Task directions: Omit every picture. Return all other data as it stands.

Dataset content:
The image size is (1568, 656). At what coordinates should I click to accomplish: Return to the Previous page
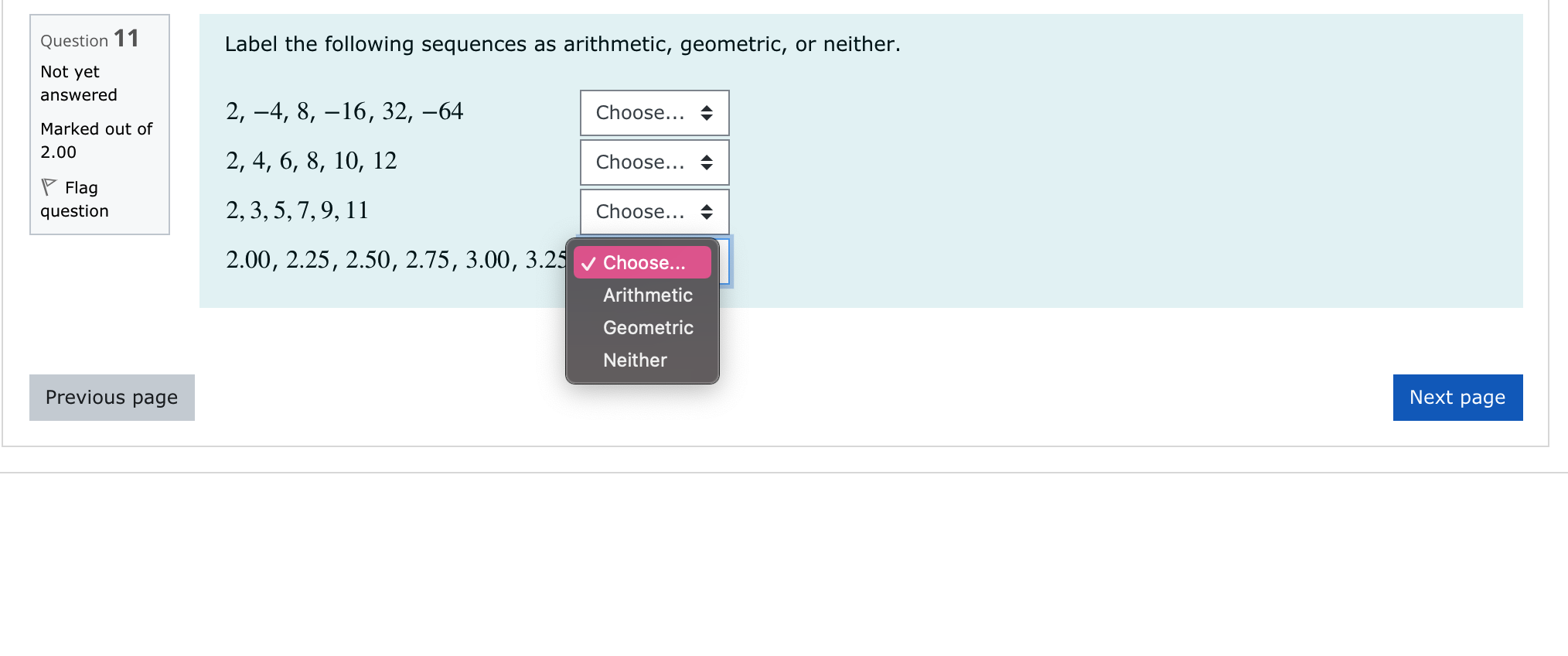point(112,398)
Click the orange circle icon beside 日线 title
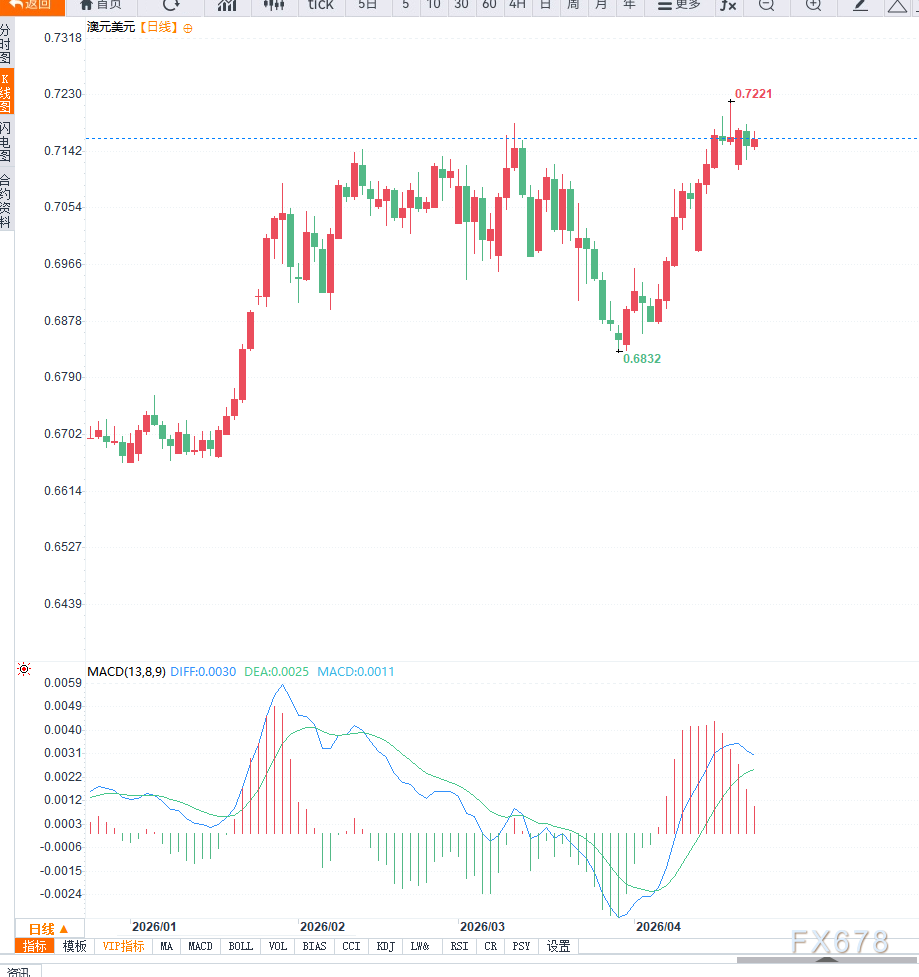The width and height of the screenshot is (919, 977). (x=188, y=28)
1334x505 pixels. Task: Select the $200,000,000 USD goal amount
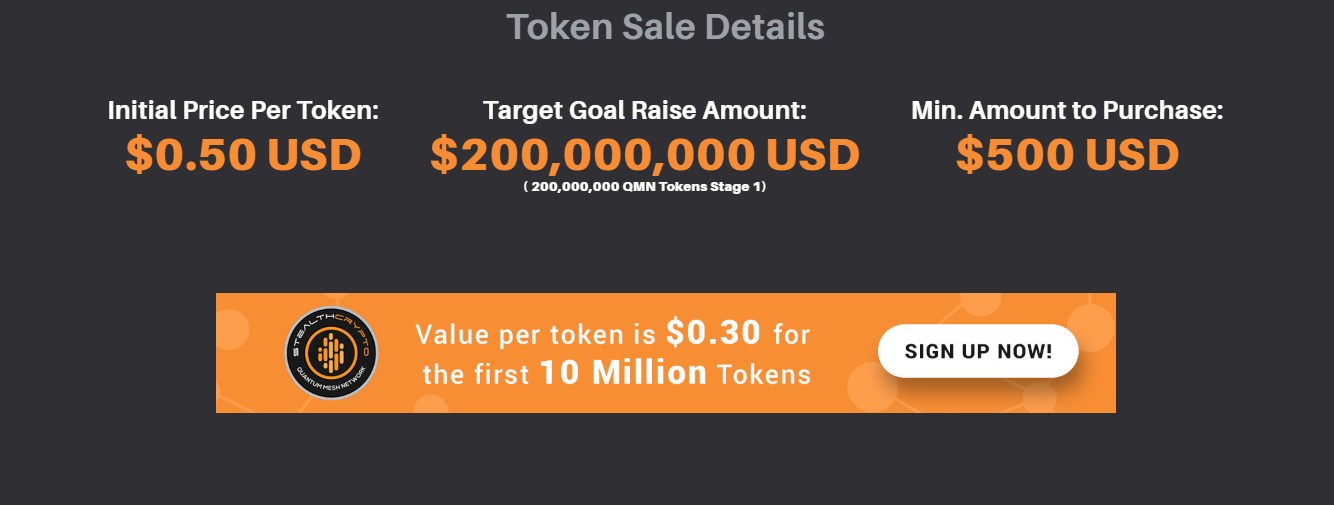[645, 154]

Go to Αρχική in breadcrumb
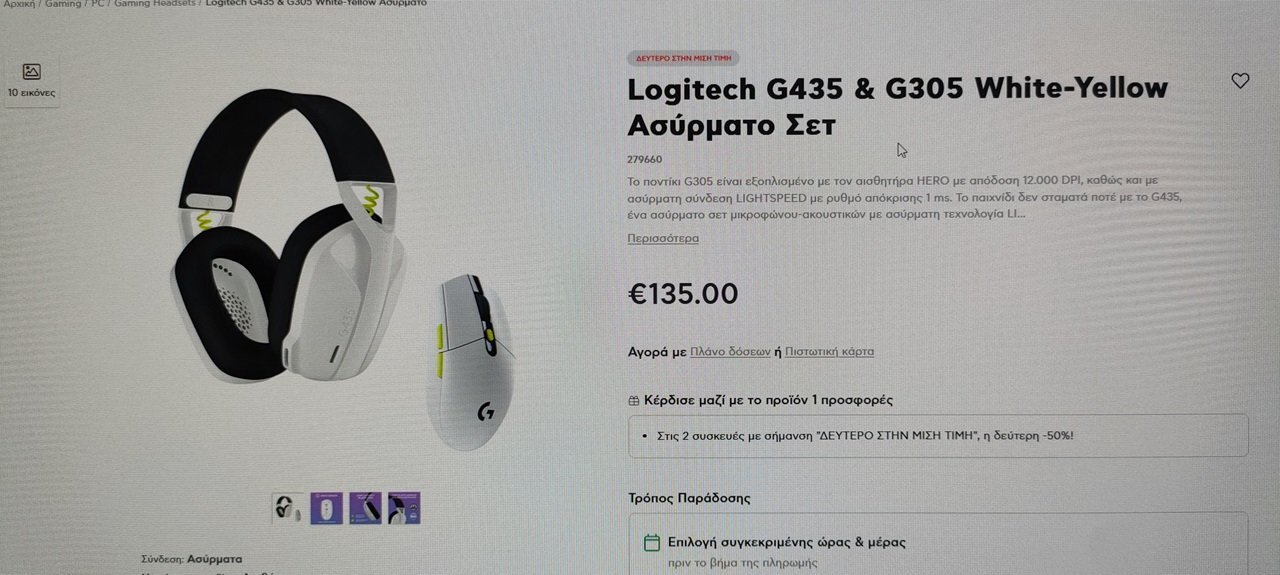(19, 3)
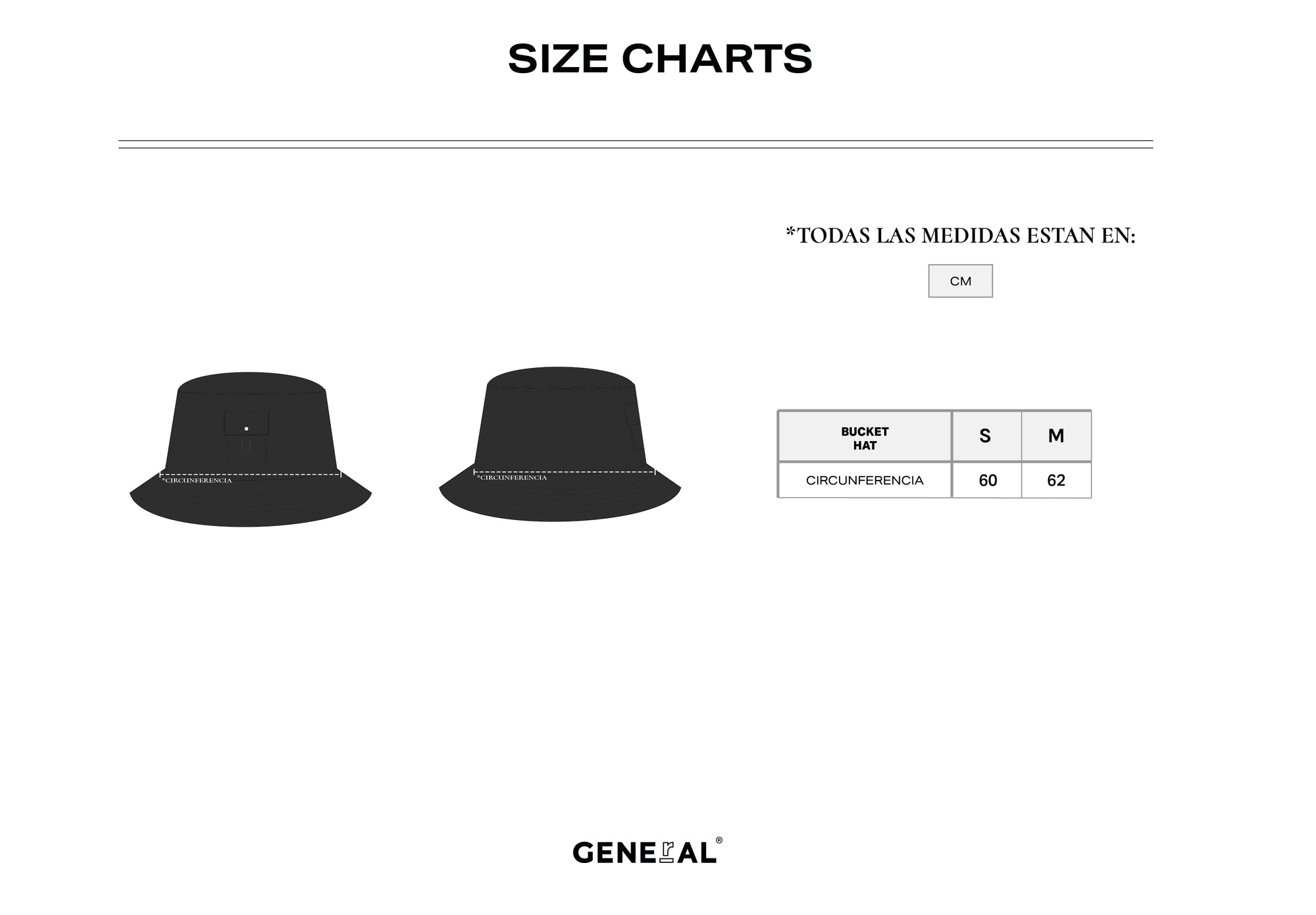
Task: Click the SIZE CHARTS heading
Action: pos(660,59)
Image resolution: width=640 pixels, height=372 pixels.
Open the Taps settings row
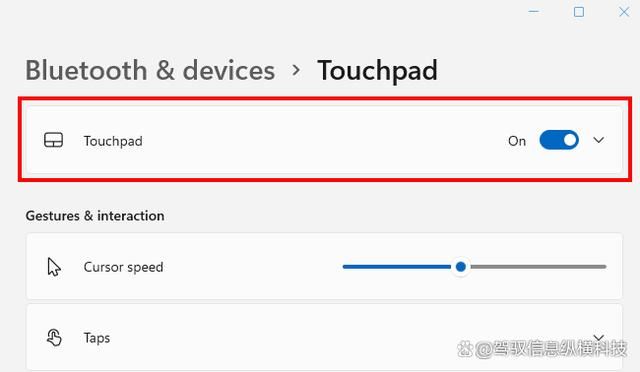324,337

Finished task:
The image size is (1568, 656). At what coordinates should I click to accomplish: Return to the Previous page
point(112,398)
Click the orange circle icon beside 日线 title
The width and height of the screenshot is (919, 977). (x=188, y=28)
1334x505 pixels. Task: Select the $200,000,000 USD goal amount
[645, 154]

Go to Αρχική in breadcrumb
(19, 3)
Task: Click the SIZE CHARTS heading
Action: pos(660,59)
Image resolution: width=640 pixels, height=372 pixels.
Open the Taps settings row
324,337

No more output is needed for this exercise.